But the artistic glories of this theatre were perhaps even surpassed by the interminable portico Pompey constructed and adorned for the benefit of the public. This spot, which was called the Promenade of Pompeius, became one of the fashionable walks of Rome.
“You disdain,” asks Propertius of his lady love, “the shady colonnades of Pompey’s portico, its magnificent tapestries and the fine avenue of leafy plane-trees?” (IV, 8). And in another place Cynthia forbids her paramour this promenade with the words: “I prohibit you ever to strut in your best fineries in that promenade.”
Pliny (XXXV, 9), says that Pompey had some famous paintings in his galleries and seems to have been more especially struck by a work by Polygnotus, representing “a man on a ladder,” and a landscape by Pausias. Curiously enough the characteristics that seem to have attracted Pliny in the two works do not point to the noted writer as a great art critic. He says that the remarkable side of Polygnotus’ painting was that the beholder could not tell whether the man on the ladder was ascending or descending, and that the main characteristic of Pausias’ work consisted in two black oxen outlined on a dark landscape.

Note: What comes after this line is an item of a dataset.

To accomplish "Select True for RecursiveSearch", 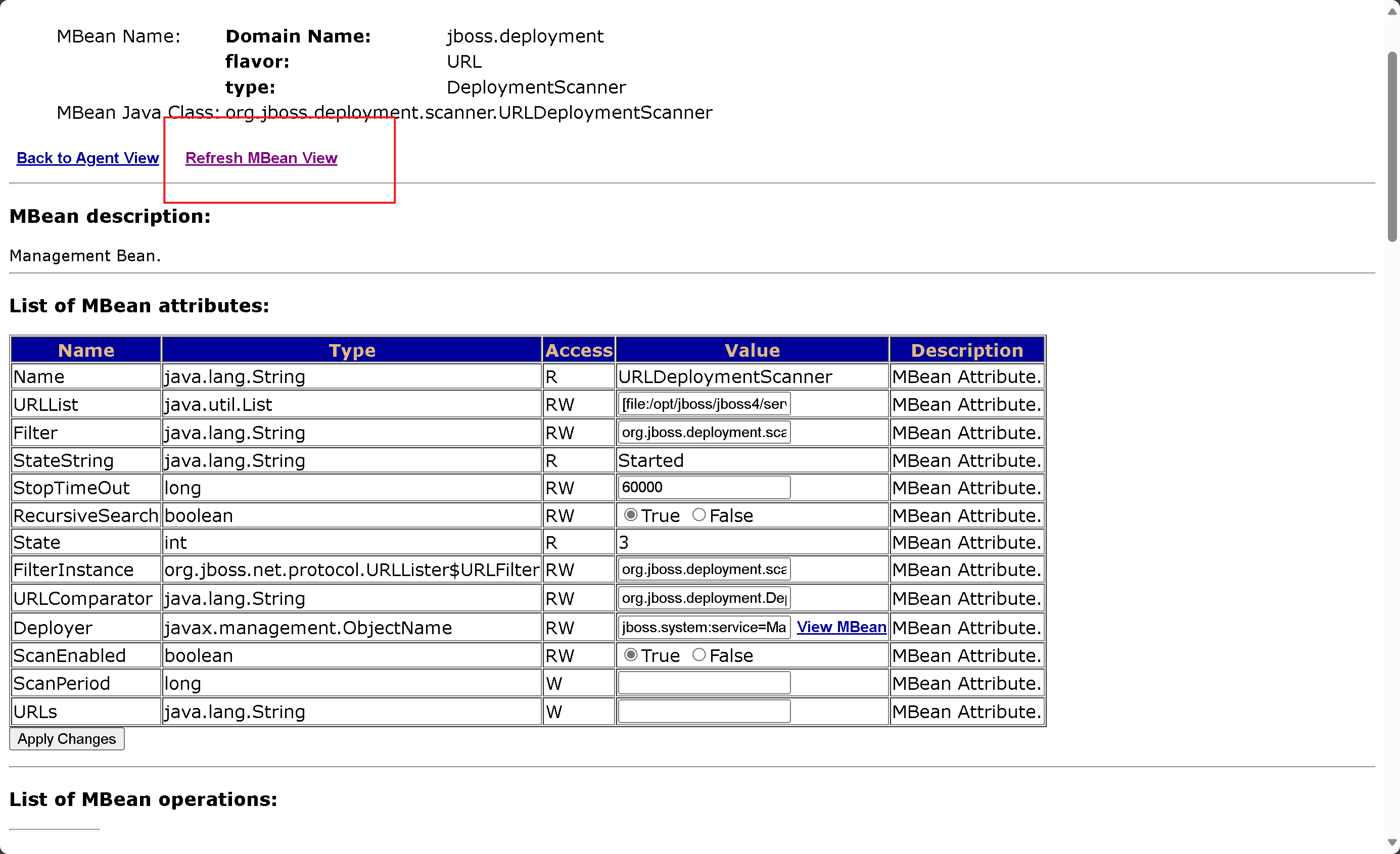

Cæsar, who showed himself to be a better connoisseur than his rival Pompey, and who, being of a more refined nature, would not, as did Pompey, have indulged in the gratification of parading the chlamys of Alexander the Great in a triumphal car drawn by four elephants, spent considerable sums on the embellishment of Rome with art. He also, like many collectors of art, had his hobbies, carrying with him through his various campaigns an endless number of precious mosaic tables, and always keeping in his tent a fine work of a Greek artist, a statue of Venus, with whom he claimed relationship. Though he showed eclectic taste in his gifts to the town and temples, he was in private, like a true connoisseur and refined lover of art, somewhat of a specialist, being extremely fond of cameos and cut stones. Of these he had six distinct collections that held the admiration of all the connoisseurs of the city.

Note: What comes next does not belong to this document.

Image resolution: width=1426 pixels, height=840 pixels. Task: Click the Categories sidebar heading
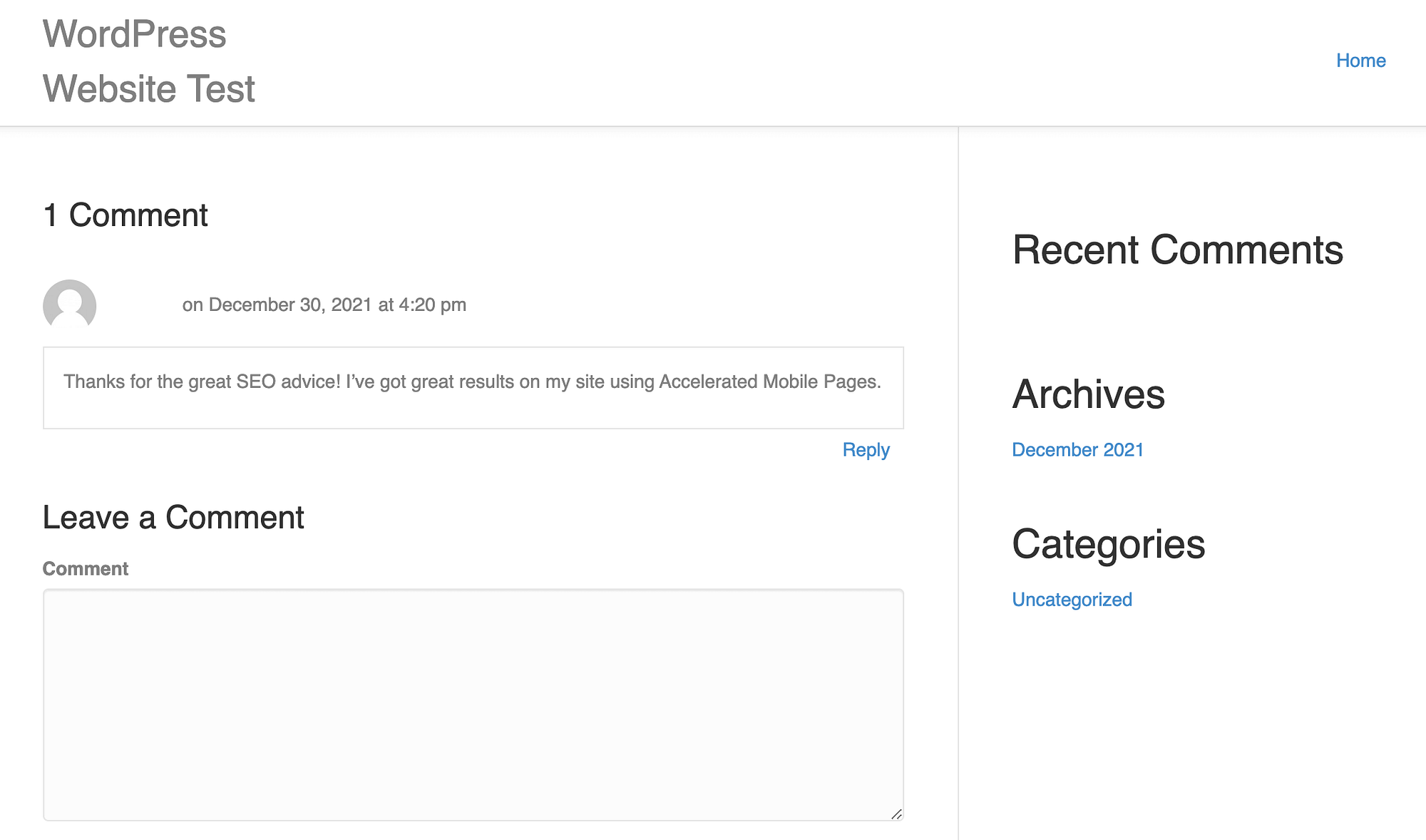[x=1108, y=544]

He was, however, not only a passionate seeker after antiques, most boldly acquiring precious stones, curiosities, statues, pictures by old masters (gemmas, tereumata, signa, tabulas operis antiqui animosissime comparasse), as Suetonius tells us, but also the ever-ready patron of modern art. In this character he paid 80 talents (about £16,000) for a painting by Timonacus. Damophilus and Gorgas, painters, sculptors and decorators, worked for him to embellish the Arena he built in Rome, an edifice capable of holding 2500 spectators. Many artists worked at his Forum, a monument to his name for which he paid a sum equivalent to twenty million liras for the ground alone. Meanwhile he was also busy embellishing other cities of Italy, Gaul, Spain, Greece, and even Asia. Suetonius states that Cæsar sent a company of artists and workers to rebuild destroyed Corinth and to replace its statues on their pedestals.
Being a most unselfish kind of lover of art, Cæsar was one of the few who did not yield to the momentary fashion that led patricians to send their art pieces out of Rome, to embellish and decorate their country houses and magnificent villas.
This peculiar fashion that exiled so many fine statues from Rome, leads us to speak of another noble type of collector, Marcus Agrippa, who, like Cæsar, not only set a good example by keeping all his treasures of art in Rome, mostly for the enjoyment of the public, but protested against the new custom, and held meetings and lectures to dissuade wealthy Romans from sending away from the city their chef-d’œuvres.
Such was the spirit characterizing Agrippa as a lover of art.